CSE: What changes in fans, variable frequency drives, and other related equipment have you experienced?

Ellis: The biggest change in the design approach has been the introduction of de-coupling of ventilation from conditioning by the use of DOAS, and the application of VRF systems. DOAS allows for substantial energy savings in the avoidance of conditioning unnecessary ventilation air, and VRF allows for low-energy transport of heat during periods of concurrent heating and cooling. Of course, improvements in design and cost of variable frequency drives (VFDs) allows for more opportunities for implementing the energy-saving advantages associated with variable flow, both air and water, and development of inexpensive pressure independent constant air regulators allows for the mixing of constant and variable flow ventilation on the same variable air volume (VAV) DOAS, which allows for ventilation savings with highly variable occupancy classrooms with fixed makeup spaces, such as labs.

Palasz: Over the past few years, I have experienced a change in the trend of using a roof-mounted return fan in an insulated housing (similar to a rooftop unit) to wrapping a mixed flow fan. This results in a lighter and more efficient design, which helps to decrease initial costs by reducing the structural reinforcement requirements. It also helps to improve the return on investment with a very efficient fan (up to 85% efficient).In regard to VFDs, they have become less expensive and more widely used to provide system flexibility and soft-start capability in addition to diagnostic alarms.

CSE: Do you find it more challenging to retrofit HVAC systems on older buildings than installing on new?

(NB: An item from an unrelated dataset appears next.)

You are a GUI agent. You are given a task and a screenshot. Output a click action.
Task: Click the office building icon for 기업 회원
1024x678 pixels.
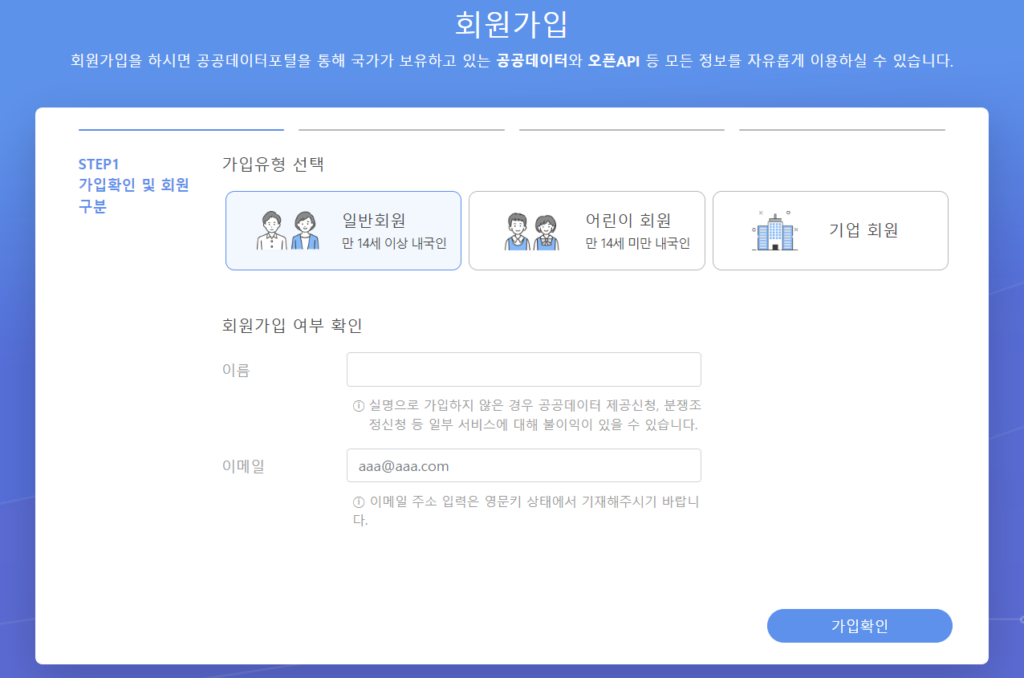774,231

Palasz: Yes, I find it more challenging to retrofit HVAC systems because the older buildings often have space limitations, structural limitations, and additional expenses due to building materials requiring abatement. This often requires a great deal of time and effort to survey the existing system as well as a great deal of documentation.Additionally, system deficiencies are often discovered during the site survey that can easily lead to an increase in scope. A diligent project manager can help define and track scope expectations clearly.